March 04: ‘a proud and soaring thing’
2012/03/04 § 4 Comments
In this month in 1896 Louis H. Sullivan published “The Tall Office Building Artistically Considered.”
Historically known as a more pragmatic lot than their European brethren (and let’s be honest, it has tended and still tends to be dominated by brethren rather than the sisteren), American architects are rarely known as great theorists. One of the most important and widely read writers (and as such, one of the most misquoted) was Sullivan. By 1896 he had become a pretty big deal, mostly through work completed in partnership with Dankmar Adler in Chicago. In this age of the skyscrpaer’s infancy, architects and the public took note of the firm’s tall buildings, which seemed to offer something newer, fresher, and somehow more right than the efforts of namby-pamby custard-tart New York architects who made their best college tries at piling up a bunch of short foreign precedents to the reach the full height of an office building. Some would be elegant solutions, but others, not so much. Sullivan’s approach was summarized in the “Tall Office Building” essay, which appeared on pages 403-409 in the March issue of Lippincott’s Magazine. In it, Sullivan puts into clear terms (“clear” being a relative term in Sullivan’s case) his guiding ideas for designing the tall building, both in terms of certain functional considerations and his aesthetic approach. The language is fabulous, pure Sullivan, beginning with the root argument, which is not a simple problem of “how to properly design a tall slender building.” No, here’s the issue as Sullivan observes it:
How shall we impart to this sterile pile, this crude, harsh, brutal agglomeration, this stark, staring exclamation of eternal strife, the graciousness of those higher forms of sensibility and culture that rest on the lower and fiercer passions? How shall we proclaim from the dizzy height of this strange, weird, modern housetop the peaceful evangel of sentiment, of beauty, the cult of higher life?
(Clio wonders what would happen if architecture faculty presented problem objectives worded thusly to their studio classes: Confusion? Terror? Mutiny? But I digress.) Sullivan expressed the problem of the skyscraper as one of expression, both in its formal and emotional meanings. The solution, expounded across a few thousand words, culminates in the oft-used and usually misunderstood dictum: “form ever follows function.”

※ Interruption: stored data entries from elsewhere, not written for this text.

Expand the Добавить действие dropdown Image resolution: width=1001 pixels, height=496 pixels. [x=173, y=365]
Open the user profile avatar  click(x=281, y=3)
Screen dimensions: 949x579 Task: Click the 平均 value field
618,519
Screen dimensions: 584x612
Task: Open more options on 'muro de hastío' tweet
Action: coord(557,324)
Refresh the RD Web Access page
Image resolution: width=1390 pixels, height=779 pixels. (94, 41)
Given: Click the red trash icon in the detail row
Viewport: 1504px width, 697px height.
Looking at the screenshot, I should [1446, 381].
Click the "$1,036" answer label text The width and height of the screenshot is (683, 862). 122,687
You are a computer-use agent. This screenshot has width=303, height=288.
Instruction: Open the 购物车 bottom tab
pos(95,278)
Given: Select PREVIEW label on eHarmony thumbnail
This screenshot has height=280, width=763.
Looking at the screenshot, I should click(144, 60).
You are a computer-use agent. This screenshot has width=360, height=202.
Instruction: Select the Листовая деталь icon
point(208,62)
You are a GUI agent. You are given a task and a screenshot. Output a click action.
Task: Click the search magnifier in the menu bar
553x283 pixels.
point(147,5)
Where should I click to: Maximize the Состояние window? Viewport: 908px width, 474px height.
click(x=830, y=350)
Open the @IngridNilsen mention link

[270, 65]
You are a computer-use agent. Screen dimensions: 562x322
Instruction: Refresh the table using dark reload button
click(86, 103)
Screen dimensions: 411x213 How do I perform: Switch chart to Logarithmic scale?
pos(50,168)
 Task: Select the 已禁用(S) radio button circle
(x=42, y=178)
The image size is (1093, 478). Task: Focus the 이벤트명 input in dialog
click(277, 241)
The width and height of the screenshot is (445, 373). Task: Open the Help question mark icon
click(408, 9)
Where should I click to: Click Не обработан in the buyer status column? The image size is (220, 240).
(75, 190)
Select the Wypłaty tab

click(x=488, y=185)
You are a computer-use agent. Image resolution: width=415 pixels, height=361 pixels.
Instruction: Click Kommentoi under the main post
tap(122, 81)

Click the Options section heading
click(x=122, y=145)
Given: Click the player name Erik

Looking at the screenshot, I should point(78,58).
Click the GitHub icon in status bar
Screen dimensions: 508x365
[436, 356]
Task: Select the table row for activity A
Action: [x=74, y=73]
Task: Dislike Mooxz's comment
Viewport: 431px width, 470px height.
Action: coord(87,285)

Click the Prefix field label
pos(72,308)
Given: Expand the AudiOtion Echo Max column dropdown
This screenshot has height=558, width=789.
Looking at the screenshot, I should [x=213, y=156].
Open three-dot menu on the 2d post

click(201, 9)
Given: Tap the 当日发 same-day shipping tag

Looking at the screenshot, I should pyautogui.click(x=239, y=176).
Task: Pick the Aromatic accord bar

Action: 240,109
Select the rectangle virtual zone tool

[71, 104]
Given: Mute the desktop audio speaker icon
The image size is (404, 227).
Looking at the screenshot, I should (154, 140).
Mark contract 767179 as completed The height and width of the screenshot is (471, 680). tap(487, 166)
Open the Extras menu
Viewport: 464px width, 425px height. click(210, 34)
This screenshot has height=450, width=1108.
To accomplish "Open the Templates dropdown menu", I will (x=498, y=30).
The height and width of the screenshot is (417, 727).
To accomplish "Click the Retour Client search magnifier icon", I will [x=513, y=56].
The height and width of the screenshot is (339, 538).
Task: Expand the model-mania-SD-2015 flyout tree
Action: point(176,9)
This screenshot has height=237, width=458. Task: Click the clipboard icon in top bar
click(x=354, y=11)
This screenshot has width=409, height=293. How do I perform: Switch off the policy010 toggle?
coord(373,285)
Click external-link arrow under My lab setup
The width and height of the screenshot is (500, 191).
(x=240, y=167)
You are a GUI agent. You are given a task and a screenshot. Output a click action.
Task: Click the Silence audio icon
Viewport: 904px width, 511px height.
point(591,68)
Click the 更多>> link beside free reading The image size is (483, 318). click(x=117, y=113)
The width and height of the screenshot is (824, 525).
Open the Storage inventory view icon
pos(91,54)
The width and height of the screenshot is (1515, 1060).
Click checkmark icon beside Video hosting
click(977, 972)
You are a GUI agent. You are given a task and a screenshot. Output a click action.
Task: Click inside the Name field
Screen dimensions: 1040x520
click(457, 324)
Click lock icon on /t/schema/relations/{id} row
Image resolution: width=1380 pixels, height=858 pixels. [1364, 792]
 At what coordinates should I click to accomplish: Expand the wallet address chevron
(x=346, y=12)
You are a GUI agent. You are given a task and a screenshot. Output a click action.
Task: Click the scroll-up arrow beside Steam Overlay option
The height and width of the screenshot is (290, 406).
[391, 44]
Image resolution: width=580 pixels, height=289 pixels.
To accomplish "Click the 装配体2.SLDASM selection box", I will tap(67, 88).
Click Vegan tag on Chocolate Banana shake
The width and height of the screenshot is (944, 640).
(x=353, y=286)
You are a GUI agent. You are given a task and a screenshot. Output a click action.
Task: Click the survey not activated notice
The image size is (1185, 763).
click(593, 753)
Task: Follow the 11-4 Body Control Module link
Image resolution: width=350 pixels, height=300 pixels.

This phrase, neat and tidy enough to fit on a bumper sticker (even on the bumper of a Citroën!), when isolated from the rest of the essay, appears to suggest a reductive, rational, scientific model of building design. Sullivan’s intentions were nothing of the sort. He was all about the ornament, which is a crucial part of the “form” that he was thinking of as he wrote, and the “form” of the ornament served the “function” of the buliding—not to simply house number-crunchers and pencil-pushers and boilers and elevators, but to gratify the emotion that architecture is supposed to inspire. Consider his words: the building is an exclamation; people respond with passions and sentiment. He explains that the chief attribute of a building of this kind—by its formal merits, not its funtion—is its “loftiness . . . its thrilling aspect. It is the very open organ-tone in its appeal.” And thus the formal imperative is elevated as a functional requirement.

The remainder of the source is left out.